• [EXTRACTED TEXT]

****

Using Columbia to begin bringing the moon to America (1996)
25 Aug 2011, 05:32 UTC
Assembly of NASA's first spaceworthy Space Shuttle orbiter, OV-102 Columbia (middle image above), commenced in November 1975. The 111-ton reusable winged spaceship first reached low Earth orbit on STS-1 (April 12-14, 1981), the Space Shuttle Program's first mission. Named for the first American sailing ship to circle the globe and the Apollo 11 Command and Service Module, Columbia completed 27 successful flights.

****

• [RAW DATA]
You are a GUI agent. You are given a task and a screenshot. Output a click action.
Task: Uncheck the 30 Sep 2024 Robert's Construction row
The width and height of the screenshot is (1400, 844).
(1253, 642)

****

• [PROBLEMS]
(1) According to the Columbia article, in what month and year did assembly of the orbiter begin?
(2) Rewrite the Columbia article starting at "25 Aug 2011, 05:32" and ending at "27 successful flights.", replacing "orbiter" with "spacecraft".
(3) Please carry on the article about the Columbia shuttle orbiter from its last sentence.

• [RESPONSES IN ORDER]
(1) November 1975

(2)
25 Aug 2011, 05:32 UTC
Assembly of NASA's first spaceworthy Space Shuttle spacecraft, OV-102 Columbia (middle image above), commenced in November 1975. The 111-ton reusable winged spaceship first reached low Earth orbit on STS-1 (April 12-14, 1981), the Space Shuttle Program's first mission. Named for the first American sailing ship to circle the globe and the Apollo 11 Command and Service Module, Columbia completed 27 successful flights.

(3)
NASA's oldest Orbiter was also its heaviest. Unlike its sisters Atlantis, Discovery, and Endeavor, Columbia could not reach the 51.6° orbital inclination of the Russian Mir station and the International Space Station (ISS) with a useful payload in its 15-by-60-foot payload bay. This performance constraint meant that, in the Shuttle-Mir/ISS era, NASA increasingly relegated to Columbia its few remaining low-inclination, non-space station missions, such as Hubble Space Telescope servicing. Extended-Duration Orbiter modifications also permitted Columbia to remain in orbit for more than two weeks to serve as a science research platform, but such missions would become increasingly rare after research commenced on board ISS.
In an April 1996 paper presented at the 33rd Space Congress in Cocoa Beach, Florida, Carey McCleskey of the Vehicle Engineering Directorate at NASA's Kennedy Space Center proposed using the oldest Orbiter's ...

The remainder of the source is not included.